● **Quoted text**
********

When you do recording this way, the heart of your system is your computer. It acts as your tape deck, your symphony and studio musicians, tape vault, effects units and even a mixing board. As you can imagine, this puts a heavy burden on the machine since it has to do so many things at once. Most people do almost nothing with their computer... simply surf the net, do email, their checkbook, write letters, play some games and maybe draw some pictures. This is... well... to a computer doing nothing. This type of computer use doesn't have to bring things together for an output... that is... you don't have to syncronize your checkbook with your Tomb Raider and you can't actively compose an email while you are looking up a find on Ebay. They are all asyncronous activities. The average hi-tech windows PC can do many asyncronous activites quite well because the limitation is you! You don't have the ability to do more than one thing at a time. You may argue that you are a guru and can multi-process... I'll win this one unless you have 8 keyboards and can type on all of them at once controlling different programs. So, how is this "syncronous" aspect different?

Doing too many things at once!

When you are recording, you start to tax your computer for the first time in it's life. It has to bring in and send out many different types of information perfectly in sync with one another. For example, it may read in eight digitally recorded tracks from disk, generate four synthesized instruments, apply reverb and equalization to many of the tracks, and still be expected to show you the lyrics and music in a scrolling window. If all of these aren't syncronized perfectly, it's like being in a band where every member has no concept of meter... it sounds horrible... or worse, the computer crashes and you lose everything. For an average windows PC as configured by your friendly computer store, this syncronization is impossible. Here is why.

********

● **Written request**
Continue the piece on recording with a computer, starting right after its last sentence.

********

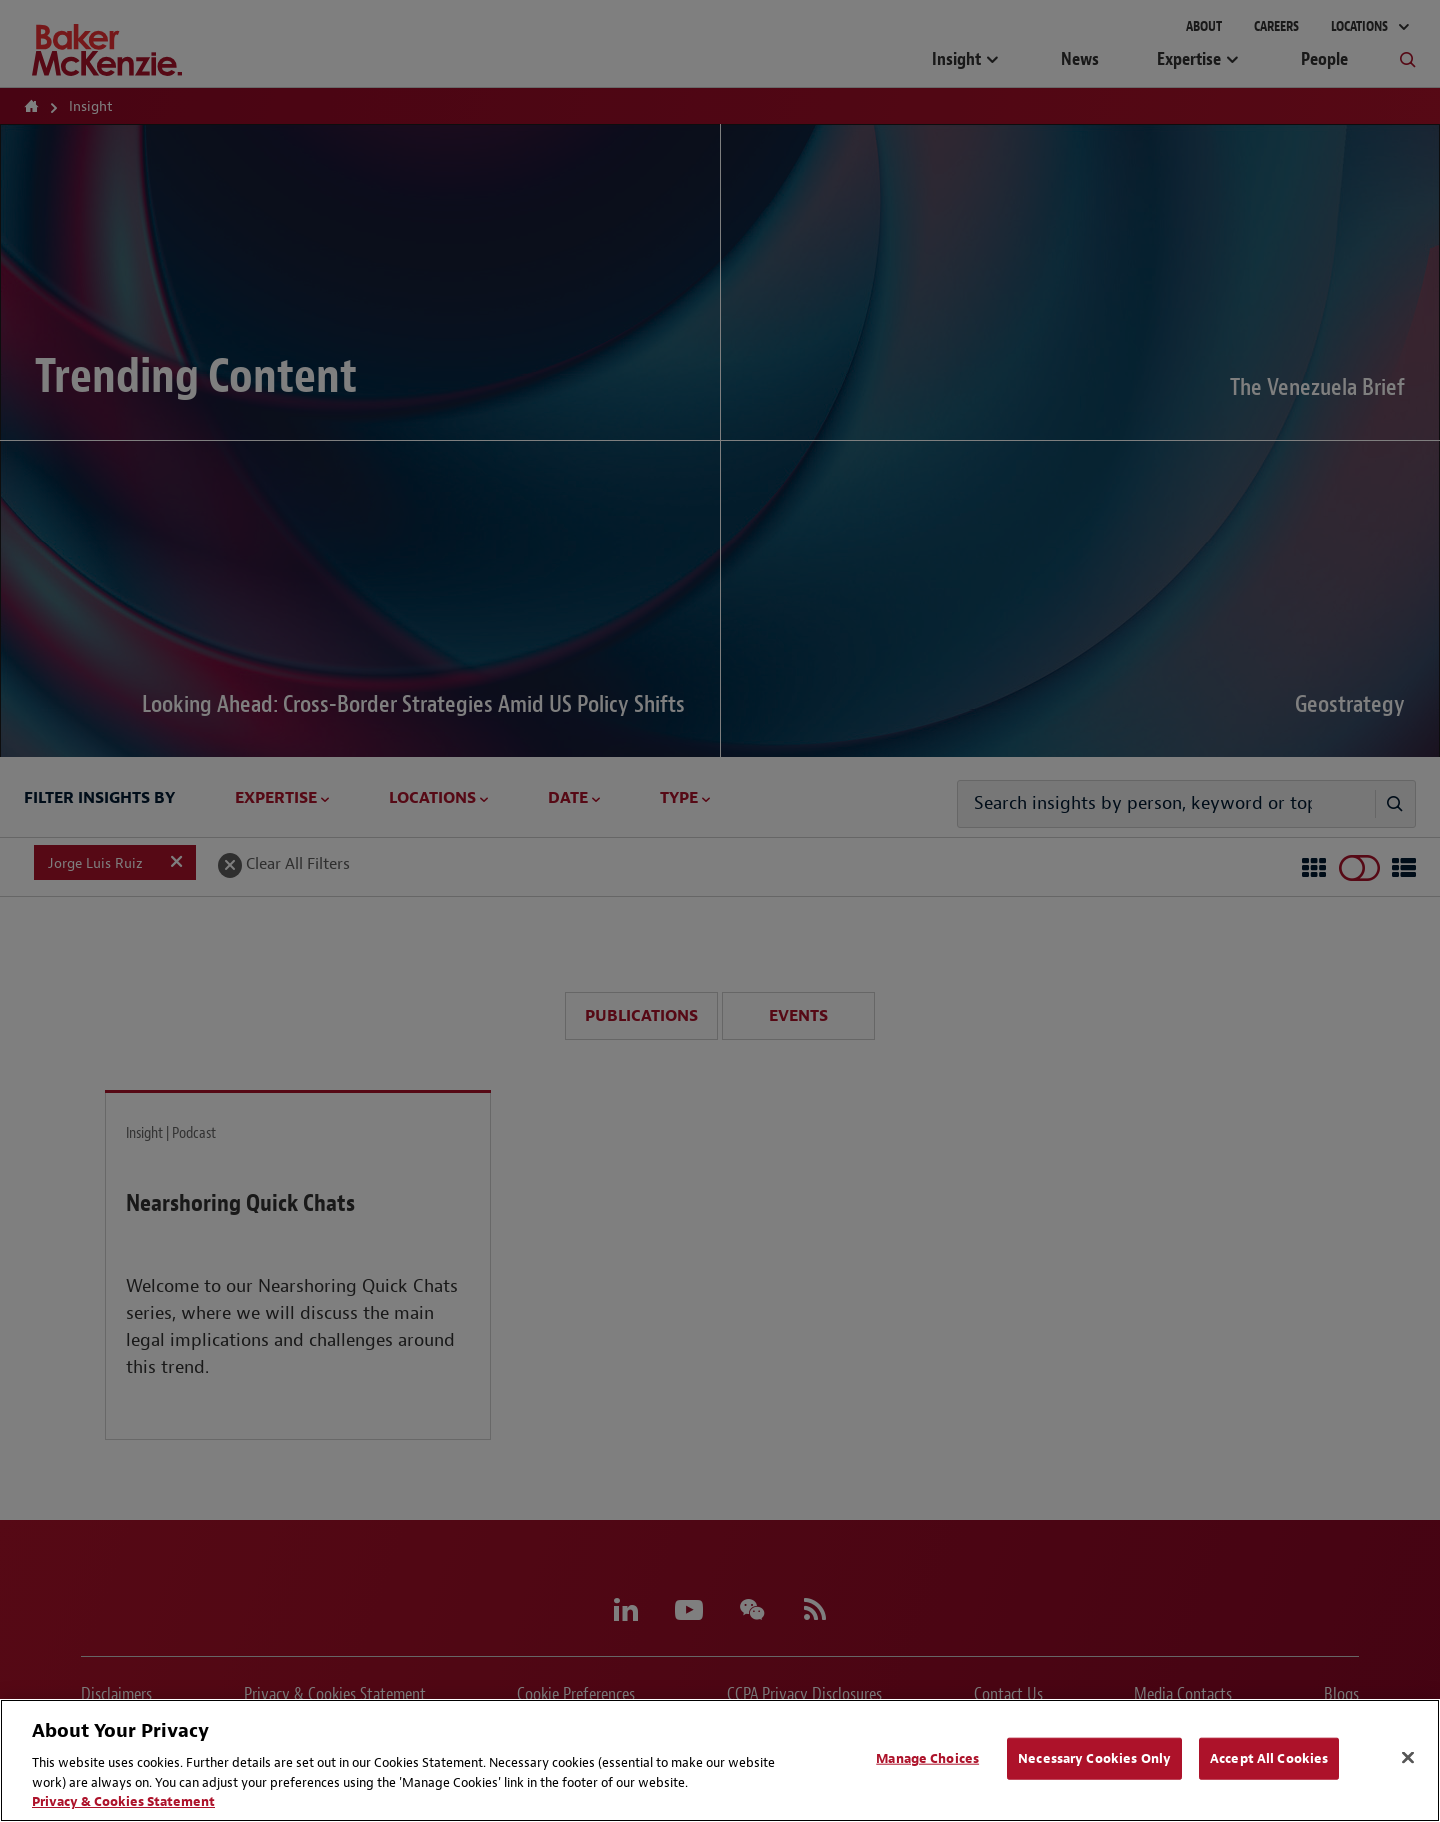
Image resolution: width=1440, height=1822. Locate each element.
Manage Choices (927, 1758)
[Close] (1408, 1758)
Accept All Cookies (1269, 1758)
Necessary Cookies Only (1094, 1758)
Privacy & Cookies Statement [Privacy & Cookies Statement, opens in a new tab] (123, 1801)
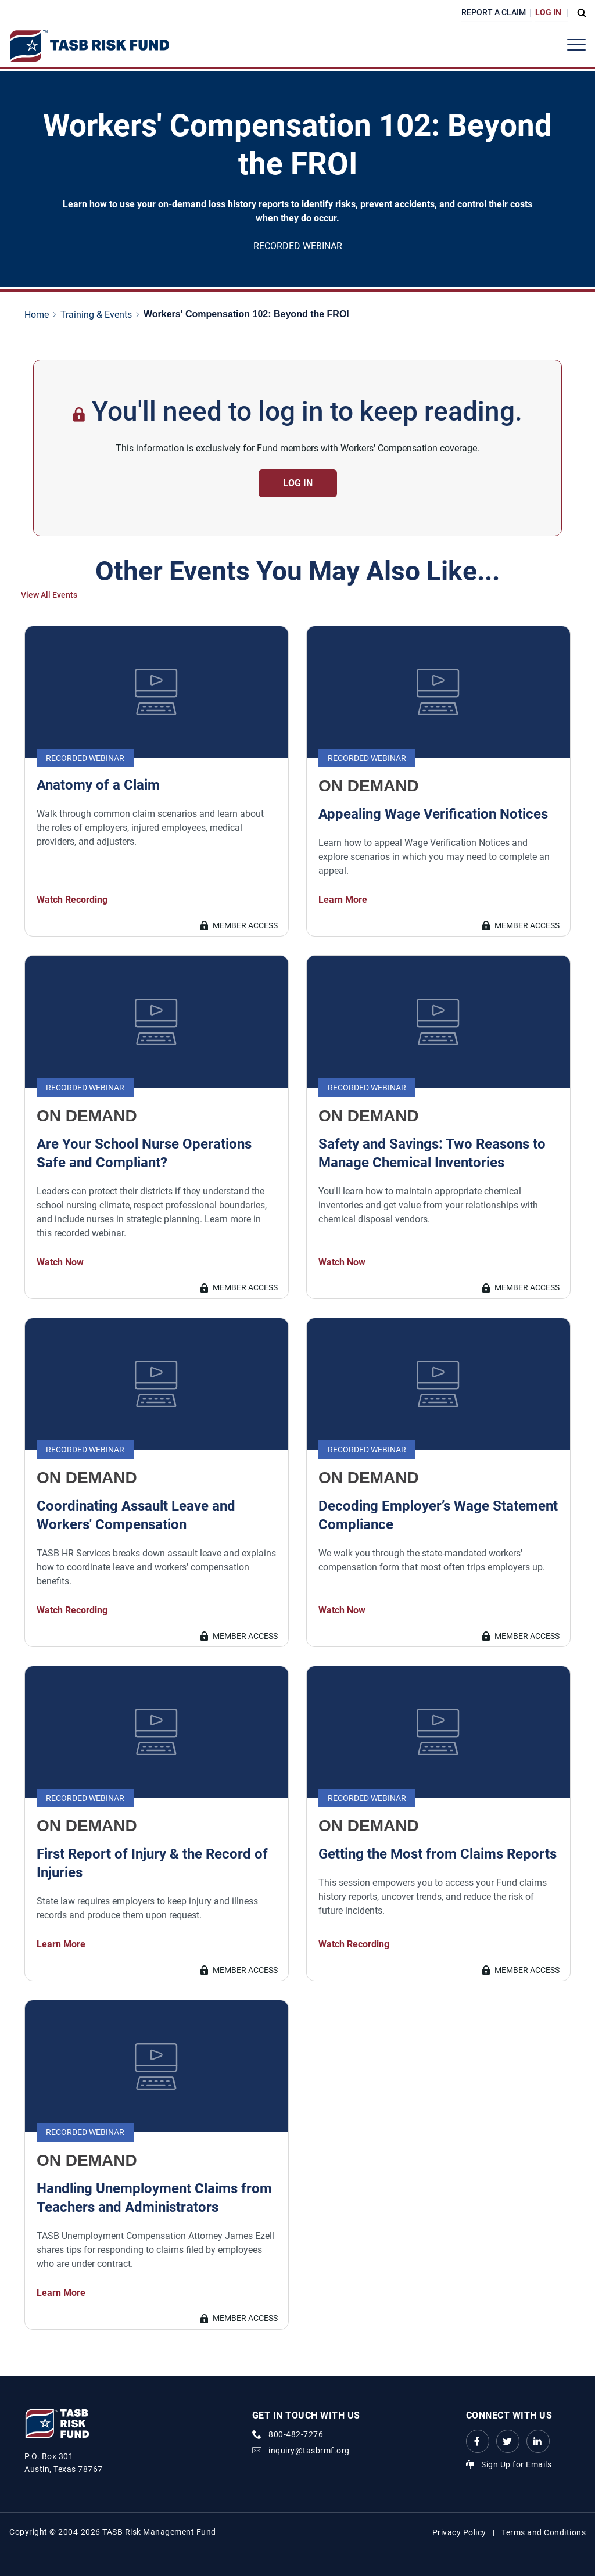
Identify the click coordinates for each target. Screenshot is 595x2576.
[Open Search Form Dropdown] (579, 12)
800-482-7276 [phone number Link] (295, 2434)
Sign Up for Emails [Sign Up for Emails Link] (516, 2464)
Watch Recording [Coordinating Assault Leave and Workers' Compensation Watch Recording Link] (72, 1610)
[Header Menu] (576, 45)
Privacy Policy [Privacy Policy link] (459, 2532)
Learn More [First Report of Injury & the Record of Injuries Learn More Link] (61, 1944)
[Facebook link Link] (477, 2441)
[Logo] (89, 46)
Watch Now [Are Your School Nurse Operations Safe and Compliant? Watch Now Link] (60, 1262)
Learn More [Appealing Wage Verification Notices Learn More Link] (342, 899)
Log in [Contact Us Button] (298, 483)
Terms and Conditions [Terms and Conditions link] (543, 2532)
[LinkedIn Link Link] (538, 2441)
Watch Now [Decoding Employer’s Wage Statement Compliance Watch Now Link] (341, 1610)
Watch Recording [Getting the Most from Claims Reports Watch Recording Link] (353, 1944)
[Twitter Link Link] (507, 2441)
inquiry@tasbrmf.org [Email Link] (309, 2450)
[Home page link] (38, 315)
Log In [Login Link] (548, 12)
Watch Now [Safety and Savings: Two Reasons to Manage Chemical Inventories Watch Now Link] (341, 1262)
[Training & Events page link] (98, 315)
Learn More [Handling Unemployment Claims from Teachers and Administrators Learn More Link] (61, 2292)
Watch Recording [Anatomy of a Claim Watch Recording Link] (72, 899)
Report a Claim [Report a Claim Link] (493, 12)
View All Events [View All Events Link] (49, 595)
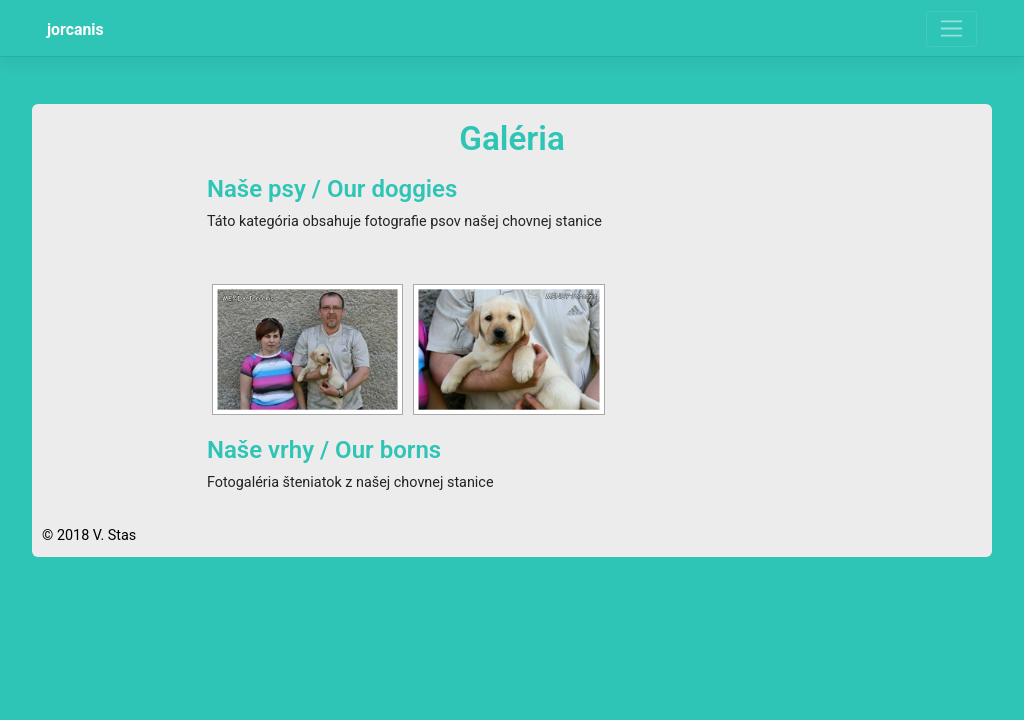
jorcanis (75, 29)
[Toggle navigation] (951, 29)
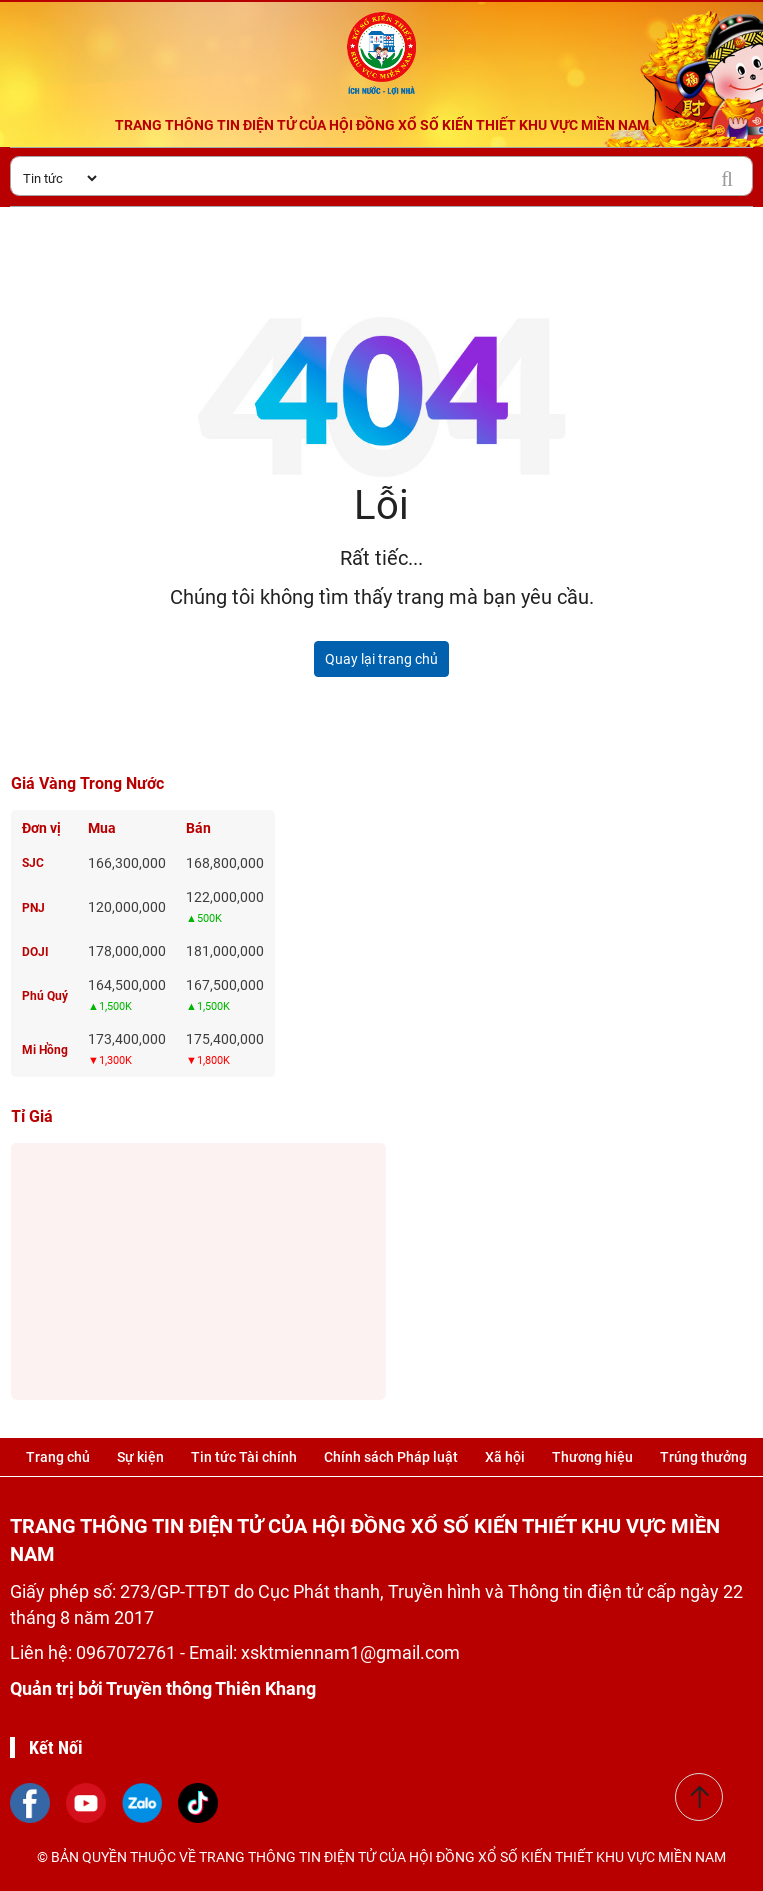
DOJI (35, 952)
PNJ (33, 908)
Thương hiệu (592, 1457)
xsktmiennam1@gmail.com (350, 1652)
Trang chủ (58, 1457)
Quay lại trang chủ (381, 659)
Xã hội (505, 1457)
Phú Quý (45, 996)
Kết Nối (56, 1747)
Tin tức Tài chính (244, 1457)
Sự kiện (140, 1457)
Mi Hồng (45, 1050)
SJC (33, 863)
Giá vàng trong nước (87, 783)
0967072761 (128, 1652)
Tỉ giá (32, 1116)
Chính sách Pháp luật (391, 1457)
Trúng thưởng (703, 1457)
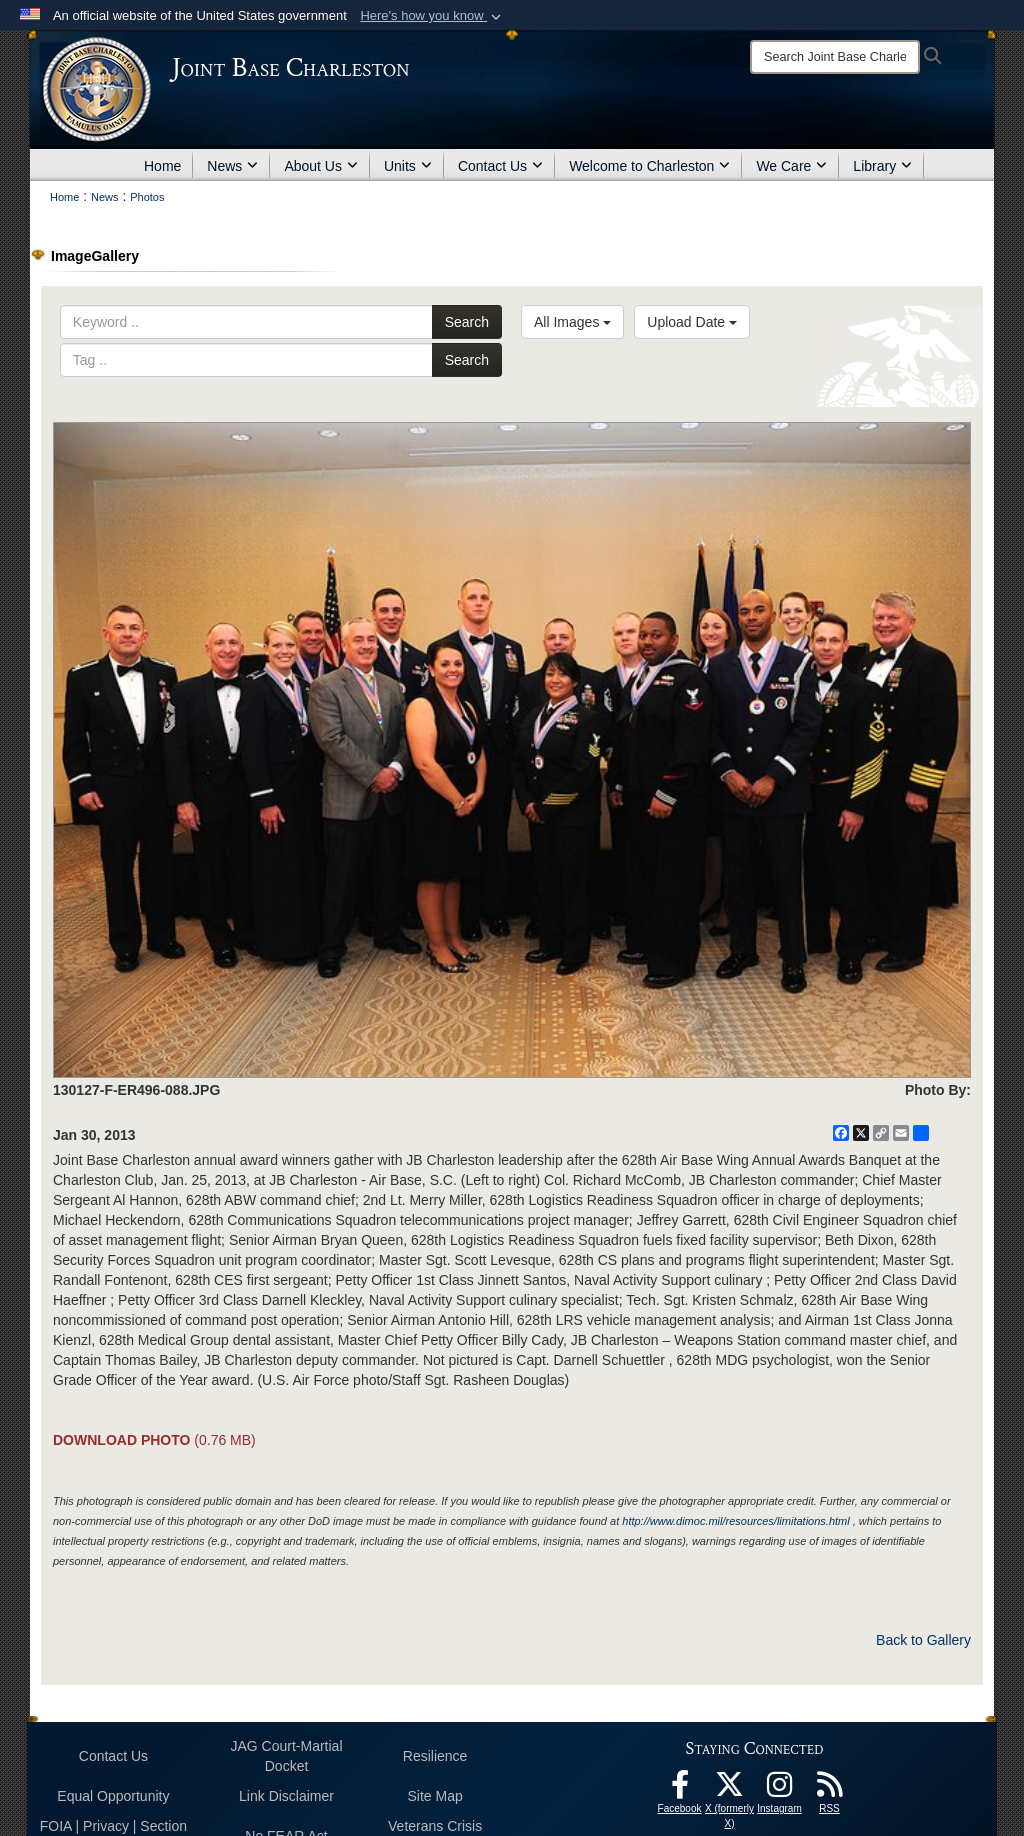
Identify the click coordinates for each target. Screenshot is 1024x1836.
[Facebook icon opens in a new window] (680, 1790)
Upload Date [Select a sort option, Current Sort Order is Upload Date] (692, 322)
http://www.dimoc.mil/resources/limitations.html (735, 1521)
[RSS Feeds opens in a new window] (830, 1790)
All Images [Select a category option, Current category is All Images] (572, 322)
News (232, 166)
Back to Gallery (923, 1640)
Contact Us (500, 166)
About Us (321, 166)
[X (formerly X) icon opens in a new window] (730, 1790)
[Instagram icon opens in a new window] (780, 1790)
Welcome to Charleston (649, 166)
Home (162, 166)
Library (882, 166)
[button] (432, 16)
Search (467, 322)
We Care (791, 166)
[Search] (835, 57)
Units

********

● **Response to the exercise**
Broken on Arrival

Since your computer arrived configured to do all the normal stuff, it's configured so that it won't work as a recording system. It has hardware and software that you need when you use it for other purposes (and usually a bunch of stuff you never need that benefits companies on the internet ;-)).

Unnecessary Software

You need absolute control over what is running on the system and you can't have the stuff running that your manufacturer provided by default. They probably have at least some of the following startup everytime you turn your computer on:
  • Autoupdate for various software packages
  • Obnoxious Printer Control Panel "helpers"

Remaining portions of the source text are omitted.